George Oswald Mitchell and the Royal Engineers Special (Gas) Companies

George Oswald Mitchell and the Royal Engineers Special (Gas) Companies at the Battle of Loos
Account written by Jeremy Mitchell about his father George Oswald Mitchell (G.O.M.) and adapted from Shrapnel and Whizzbangs – A Tommy in the Trenches 1914-18).

It describes the personal account of George at the Battle of Loos in September 1915 when the British fIrst employed gas as a weapon of war.

On Saturday, 18th September 1915, G.O.M. and his comrades in the Royal Engineers Special (gas) Companies went up long communication trenches nicknamed Gordon Alley and Border Lane to the front line in preparation for the first British gas attack, planned for a week later. This was to be a response to the first ever use of gas in warfare, by the German army at Langemark five months earlier, when they had nearly broken through the allied lines. Some of the Royal Engineers gas specialists had been recruited from university chemistry departments. Others, like G.O.M., were transferred from the infantry. In fact, G.O.M., who had been mobilised in the 1/6th Battalion West Yorkshire Regiment on the day that war broke out, had already experienced intensive front line fighting in the Fleurbaix and Ypres sectors.

## Action item
Repeat the Battle of Loos account from "On Saturday, 18th" to "and Ypres sectors.", substituting "physics departments" for "chemistry departments".

Stored data
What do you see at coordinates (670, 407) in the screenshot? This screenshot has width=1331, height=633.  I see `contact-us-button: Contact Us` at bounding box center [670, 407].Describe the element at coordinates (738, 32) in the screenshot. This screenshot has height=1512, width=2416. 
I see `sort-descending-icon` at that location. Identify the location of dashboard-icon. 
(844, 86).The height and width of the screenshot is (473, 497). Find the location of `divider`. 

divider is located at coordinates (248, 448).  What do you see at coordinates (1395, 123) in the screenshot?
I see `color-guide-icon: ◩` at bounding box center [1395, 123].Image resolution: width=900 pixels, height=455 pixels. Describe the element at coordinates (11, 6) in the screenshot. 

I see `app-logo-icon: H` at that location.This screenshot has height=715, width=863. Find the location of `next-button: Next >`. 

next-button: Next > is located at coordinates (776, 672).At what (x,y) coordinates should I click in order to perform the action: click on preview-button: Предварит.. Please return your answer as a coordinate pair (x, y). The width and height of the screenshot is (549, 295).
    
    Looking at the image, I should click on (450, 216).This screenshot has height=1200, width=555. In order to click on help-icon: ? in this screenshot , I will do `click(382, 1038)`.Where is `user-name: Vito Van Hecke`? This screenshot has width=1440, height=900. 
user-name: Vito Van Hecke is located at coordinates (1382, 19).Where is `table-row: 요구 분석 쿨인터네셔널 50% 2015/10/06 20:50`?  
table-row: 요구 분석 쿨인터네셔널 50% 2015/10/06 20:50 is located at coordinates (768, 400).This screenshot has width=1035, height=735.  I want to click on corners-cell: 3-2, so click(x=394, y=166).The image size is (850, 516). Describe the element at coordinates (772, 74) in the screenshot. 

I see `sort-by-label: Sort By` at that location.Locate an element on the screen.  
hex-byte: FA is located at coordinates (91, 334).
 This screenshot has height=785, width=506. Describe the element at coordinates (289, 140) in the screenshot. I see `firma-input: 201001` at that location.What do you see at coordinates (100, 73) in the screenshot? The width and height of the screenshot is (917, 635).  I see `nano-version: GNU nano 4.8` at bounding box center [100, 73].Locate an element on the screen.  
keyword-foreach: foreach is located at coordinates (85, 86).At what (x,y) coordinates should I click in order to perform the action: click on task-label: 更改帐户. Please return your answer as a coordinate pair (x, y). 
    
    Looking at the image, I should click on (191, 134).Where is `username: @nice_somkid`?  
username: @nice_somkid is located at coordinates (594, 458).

## Result of the exercise
On Saturday, 18th September 1915, G.O.M. and his comrades in the Royal Engineers Special (gas) Companies went up long communication trenches nicknamed Gordon Alley and Border Lane to the front line in preparation for the first British gas attack, planned for a week later. This was to be a response to the first ever use of gas in warfare, by the German army at Langemark five months earlier, when they had nearly broken through the allied lines. Some of the Royal Engineers gas specialists had been recruited from university physics departments. Others, like G.O.M., were transferred from the infantry. In fact, G.O.M., who had been mobilised in the 1/6th Battalion West Yorkshire Regiment on the day that war broke out, had already experienced intensive front line fighting in the Fleurbaix and Ypres sectors.